Often people talk about “using LASSO” or “using an SVM”
This isn’t quite right.
LASSO is a regularized procedure that depends on $\lambda$
To “use LASSO”, you must pick a particular $\lambda$
Different ways to pick $\lambda$ (today’s topic) produce different final estimators
Thus we should say “I used LASSO + CV” or “I used Ridge + GCV”
Probably also indicate “how” (I used the CV minimum.)

Bias and variance

Recall that $\mathcal{D}$ is the training data.

\[R_n(f) := \Expect{L(Y,f(X))} = \Expect{\Expect{L(Y,f(X)) \given \mathcal{D}}}\]

Note the difference between $R_n(f)\;\;\textrm{and}\;\;\Expect{L(Y,f(X)) \given \mathcal{D}}$
If you use $\mathcal{D}$ to choose $f$, then these are different.
If you use $\mathcal{D}$ to choose $f$, then both depend on how much data you have seen.

Risk estimates

(Hastie, Tibshirani, and Friedman 2009)

We can use risk estimates for 2 different goals

Choosing between different potential models.
Characterizing the out-of-sample performance of the chosen model.

I am not generally aware of other methods of accomplishing (1).

A model selection picture

(Hastie, Tibshirani, and Friedman 2009)

Why?

We want to do model selection for at least three reasons:

Prediction accuracy: Can essentially always be improved by introducing some bias
Interpretation: A large number of features can sometimes be reduced to an interpretable subset
Computation: A large $p$ can create a huge computational bottleneck.

Things you shouldn’t do

Estimate $R_n$ with $\widehat{R}_n(f) = \sum_{i=1}^n L(Y_i,\widehat{f}(X_i))$.
Throw away variables with small $p$-values.
Use $F$-tests
Compare the log-likelihood between different models

These last two can occasionally be ok, but aren’t in general. You should investigate the assumptions that are implicit in them.

Risk estimators

Unbiased risk estimation

It is very hard (impossible?) to estimate $R_n$.
Instead we focus on

\[\overline{R}_n(f) = \E_{Y_1,\ldots,Y_n}\left[\E_{Y^0}\left[\frac{1}{n}\sum_{i=1}^n L(Y^0_i,\hat{f}(x_i))\given \mathcal{D}\right]\right].\]

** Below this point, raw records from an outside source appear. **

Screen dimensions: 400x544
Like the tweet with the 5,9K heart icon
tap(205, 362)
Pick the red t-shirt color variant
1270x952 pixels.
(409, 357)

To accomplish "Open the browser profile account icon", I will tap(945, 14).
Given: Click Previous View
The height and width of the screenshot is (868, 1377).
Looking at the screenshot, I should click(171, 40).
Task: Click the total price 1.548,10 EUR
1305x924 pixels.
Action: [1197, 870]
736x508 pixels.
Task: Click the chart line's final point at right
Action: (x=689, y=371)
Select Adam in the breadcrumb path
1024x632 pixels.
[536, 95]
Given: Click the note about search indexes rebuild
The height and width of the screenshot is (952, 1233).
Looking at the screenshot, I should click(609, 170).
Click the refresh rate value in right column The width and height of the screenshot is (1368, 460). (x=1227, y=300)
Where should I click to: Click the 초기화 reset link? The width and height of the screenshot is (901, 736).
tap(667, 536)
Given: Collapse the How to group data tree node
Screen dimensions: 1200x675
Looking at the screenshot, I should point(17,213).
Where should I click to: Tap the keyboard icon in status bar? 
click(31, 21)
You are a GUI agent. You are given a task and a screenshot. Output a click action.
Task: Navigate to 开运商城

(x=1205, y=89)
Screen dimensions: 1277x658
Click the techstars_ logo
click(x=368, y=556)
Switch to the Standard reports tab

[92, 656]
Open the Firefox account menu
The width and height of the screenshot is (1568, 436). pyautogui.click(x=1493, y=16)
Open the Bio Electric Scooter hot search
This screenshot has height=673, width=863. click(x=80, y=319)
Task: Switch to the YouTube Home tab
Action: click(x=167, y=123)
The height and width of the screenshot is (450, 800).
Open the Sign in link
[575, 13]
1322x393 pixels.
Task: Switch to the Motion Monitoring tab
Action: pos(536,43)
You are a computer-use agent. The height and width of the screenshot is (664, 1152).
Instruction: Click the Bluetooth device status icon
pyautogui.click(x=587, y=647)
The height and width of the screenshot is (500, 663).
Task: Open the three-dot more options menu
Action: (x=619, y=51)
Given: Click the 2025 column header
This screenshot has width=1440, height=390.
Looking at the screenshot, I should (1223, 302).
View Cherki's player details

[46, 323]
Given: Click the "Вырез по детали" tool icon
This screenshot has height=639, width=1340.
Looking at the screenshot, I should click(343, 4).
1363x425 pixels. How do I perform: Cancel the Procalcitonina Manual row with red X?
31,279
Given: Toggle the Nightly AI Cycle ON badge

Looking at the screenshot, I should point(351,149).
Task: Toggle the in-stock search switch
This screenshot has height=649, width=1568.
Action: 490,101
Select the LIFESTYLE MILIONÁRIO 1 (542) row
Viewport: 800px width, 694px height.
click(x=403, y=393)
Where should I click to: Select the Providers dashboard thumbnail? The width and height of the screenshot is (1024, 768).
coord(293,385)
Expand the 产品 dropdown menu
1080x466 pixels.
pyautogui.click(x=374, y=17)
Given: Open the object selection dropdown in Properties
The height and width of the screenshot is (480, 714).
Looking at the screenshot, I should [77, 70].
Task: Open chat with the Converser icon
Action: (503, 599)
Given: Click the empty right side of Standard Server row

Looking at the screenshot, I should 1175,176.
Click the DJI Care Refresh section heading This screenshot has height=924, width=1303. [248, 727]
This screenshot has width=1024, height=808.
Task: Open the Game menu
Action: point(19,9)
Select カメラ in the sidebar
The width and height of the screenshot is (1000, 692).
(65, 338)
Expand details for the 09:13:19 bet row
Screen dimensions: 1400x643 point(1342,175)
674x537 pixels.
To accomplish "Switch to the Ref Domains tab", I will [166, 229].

The difference is that $\overline{R}_n(f)$ averages over the observed $x_i$ rather than taking the expected value over the distribution of $X$.
In the “fixed design” setting, these are equal.

Unbiased risk estimation

For many $L$ and some predictor $\hat{f}$, one can show

\[\overline{R}_n(\hat{f}) = \Expect{\hat{R}_n(\hat{f})} + \frac{2}{n} \sum_{i=1}^n \Cov{Y_i}{\hat{f}(x_i)}.\]

This suggests estimating $\overline{R}_n(\hat{f})$ with

\[\hat{R}_{\textrm{gic}} := \hat{R}_n(\hat{f}) + \textrm{pen}.\]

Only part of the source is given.